1. Revenir sur les derniers mois
Quand on enchaîne les semaines au travail, on avance
sans vraiment regarder derrière.
Le 1er mai peut être l’occasion de se demander : qu’est-ce que j’ai vraiment accompli ? Pas seulement en termes de résultats, mais aussi d’apprentissage. Parfois, on a progressé plus qu’on ne le pense. Faites une pause et admirer votre parcours.
2. Se demander si on est encore aligné
Au début, tout semble clair. Vous avez un poste, un objectif, une direction. Puis, avec le temps, les choses évoluent. Les envies changent aussi.
Prenez un moment pour vous demander si ce que vous faites aujourd’hui correspond encore à vos attentes. Cela peut vous éviter de rester trop longtemps sur une voie qui ne convient plus.
3. Identifier ce qui fatigue vraiment
On parle souvent de fatigue, mais on ne prend pas toujours le temps de comprendre d’où elle vient.
La fatigue peut être causée par le rythme, l'environnement, le manque de reconnaissance ou simplement une perte de sens.
Mettre des mots sur votre fatigue permet déjà d’y voir plus clair.
4. Imaginer la suite, sans pression
On a tendance à vouloir des réponses précises.

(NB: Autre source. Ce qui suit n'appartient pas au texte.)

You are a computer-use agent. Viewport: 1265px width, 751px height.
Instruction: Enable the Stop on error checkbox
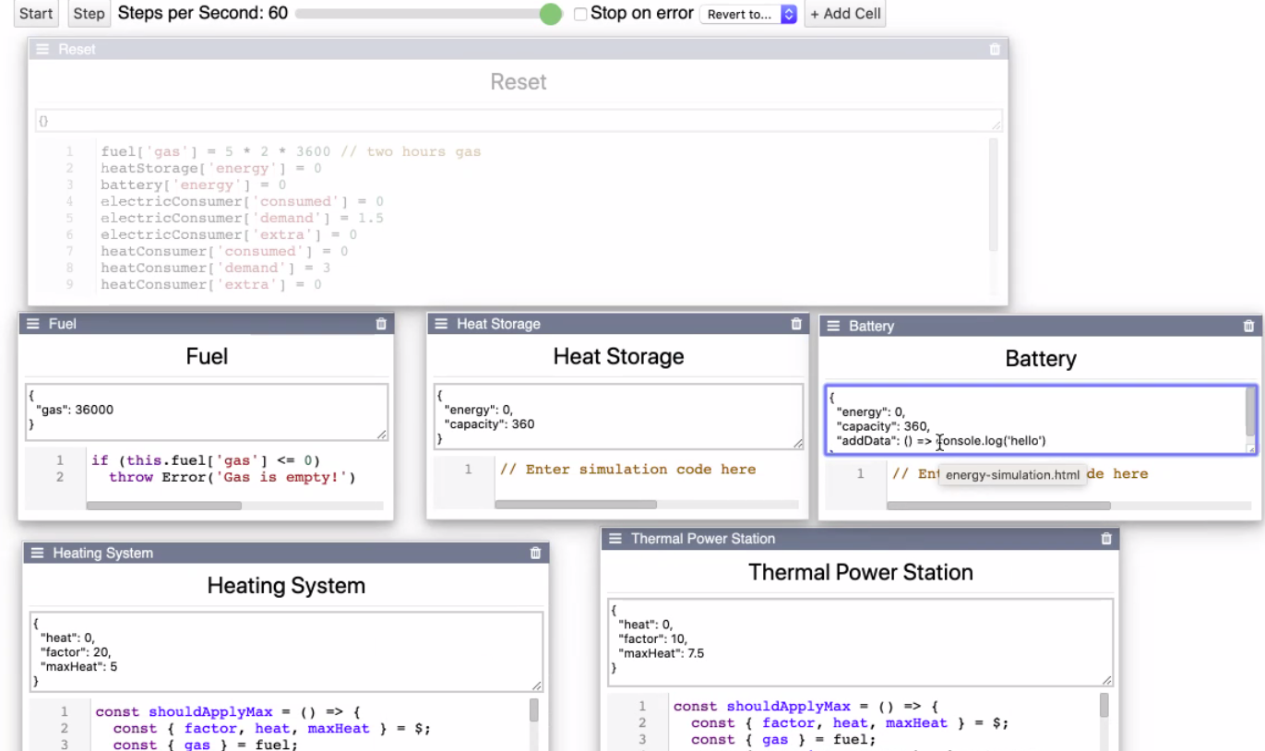(x=580, y=14)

Mais parfois, juste imaginer différentes possibilités suffit. Changer de poste, apprendre une nouvelle compétence, lancer un projet.
L’idée n’est pas de décider immédiatement, mais d’ouvrir des pistes.
5. Noter une petite action à faire
Réfléchir, c’est bien. Mais sans action, tout reste au même point.
Pas besoin de révolution. Une seule chose suffit : envoyer un message, se renseigner sur une formation, mettre à jour son CV.
Un petit pas peut déjà enclencher quelque chose. Le 1er mai n’est pas seulement une pause dans la semaine. C’est aussi une opportunité.
Une opportunité de se recentrer, de faire le point, sans pression.